Surely he represents to most a time when America had, or wished it had, Hardy-esque families that were marinated in goofiness, innocence, aw-shucks, jalopies, dances, old-maid aunts, and girl-crazy teens thrilled to steal a kiss from Polly or Betsy. Was it really like that? I hope so, because in those Hardy movies Rooney and the great Lewis Stone (with some help from Judy Garland) captured or created, or a little of both, the sense that America was a place where folks were honest, responsible, hard-working, hopeful, happy, and respectful. And fun and wise-acrey.
It’s an understatement to say Rooney, who pratfalled with the best, could be “overboard” in his acting, a view compounded by his now-notorious role as the “clazy” buck-toothed Japanese neighbor Mr.
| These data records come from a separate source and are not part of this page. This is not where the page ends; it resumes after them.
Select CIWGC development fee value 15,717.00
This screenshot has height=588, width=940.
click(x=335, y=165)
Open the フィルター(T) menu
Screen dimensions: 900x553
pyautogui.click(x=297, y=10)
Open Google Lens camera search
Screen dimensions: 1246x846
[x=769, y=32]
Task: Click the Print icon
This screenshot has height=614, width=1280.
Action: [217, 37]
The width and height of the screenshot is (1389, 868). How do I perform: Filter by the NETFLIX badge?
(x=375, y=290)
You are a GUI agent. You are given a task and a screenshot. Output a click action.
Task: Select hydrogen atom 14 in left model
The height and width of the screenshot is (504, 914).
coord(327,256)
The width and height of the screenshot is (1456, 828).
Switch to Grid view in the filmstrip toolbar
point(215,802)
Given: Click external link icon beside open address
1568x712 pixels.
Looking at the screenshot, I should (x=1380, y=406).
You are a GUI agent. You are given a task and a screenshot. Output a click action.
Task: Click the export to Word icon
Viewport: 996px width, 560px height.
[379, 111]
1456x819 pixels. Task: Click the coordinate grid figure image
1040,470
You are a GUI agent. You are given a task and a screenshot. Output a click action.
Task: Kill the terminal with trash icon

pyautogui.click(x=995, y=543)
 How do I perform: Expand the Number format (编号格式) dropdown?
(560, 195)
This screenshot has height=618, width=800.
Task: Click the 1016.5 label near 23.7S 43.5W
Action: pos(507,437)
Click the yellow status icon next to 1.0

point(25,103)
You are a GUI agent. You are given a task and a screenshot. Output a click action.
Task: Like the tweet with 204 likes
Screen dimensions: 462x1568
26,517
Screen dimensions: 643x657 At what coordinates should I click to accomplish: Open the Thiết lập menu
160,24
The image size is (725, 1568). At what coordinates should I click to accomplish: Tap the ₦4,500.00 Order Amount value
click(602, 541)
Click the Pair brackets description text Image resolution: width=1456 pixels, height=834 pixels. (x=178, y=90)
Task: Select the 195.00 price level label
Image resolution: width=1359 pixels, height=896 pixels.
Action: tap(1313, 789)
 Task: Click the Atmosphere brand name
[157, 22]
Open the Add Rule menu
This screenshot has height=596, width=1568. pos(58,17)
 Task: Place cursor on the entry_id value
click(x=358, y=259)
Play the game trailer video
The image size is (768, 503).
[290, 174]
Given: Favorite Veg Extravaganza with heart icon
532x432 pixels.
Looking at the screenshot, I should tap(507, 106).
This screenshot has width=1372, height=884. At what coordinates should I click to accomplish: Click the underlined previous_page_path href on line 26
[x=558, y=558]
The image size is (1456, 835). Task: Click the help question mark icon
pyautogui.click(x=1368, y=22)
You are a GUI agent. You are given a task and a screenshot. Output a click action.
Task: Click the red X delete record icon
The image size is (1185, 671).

Yunioshi in Breakfast at Tiffany’s. But he was a fine actor. The Hardy movies, in which he shined, are wholesome and instructive stories, still to be seen and enjoyed if only to escape from a culture of erection pills and rap rape tunes and twerking. Even when Rooney played a street tough with a bad attitude — as in 1938’s Boys Town, alongside Best Actor Oscar winner Spencer Tracy — you knew one good cry would reveal him as a delinquent with a heart of gold.
But Rooney’s best performances came as a conscientious trainer in Requiem for a Heavyweight, an excellent film (co-starring Anthony Quinn and Jackie Gleason) about the seamy side of boxing, and the at-times exquisite 1943 drama The Human Comedy, in which Rooney plays a “home front” teen trying to keep his family together while the men are off to war. He received one of his four acting Oscar nominations for that role. He’s also pretty darned good in the Korean War movie The Bridges at Toko-Ri. And come to think of it, as Ding Bell in It’s a Mad, Mad, Mad, Mad World.
Babes in Arms has aged (a lot!), and can make Leave It to Beaver seem like Mad Max, but its watchability is overshadowed by its being the quintessential Rooney-Garland team-up. When her movie career gave way in the Sixties to the standard TV revue show, she reunited with her pal for a down-memory-lane performance that shows the showman in both. It’s hokey but worth watching.
To some, Rooney will be remembered as the guy who bested the Man from St. Ives by one wife. But he should be remembered as a hard-working and talented man who played a central and enduring role in America’s most prominent cultural product. Rest in Peace, Mickey, and thanks for all the fun.
— Jack Fowler is the publisher of National Review.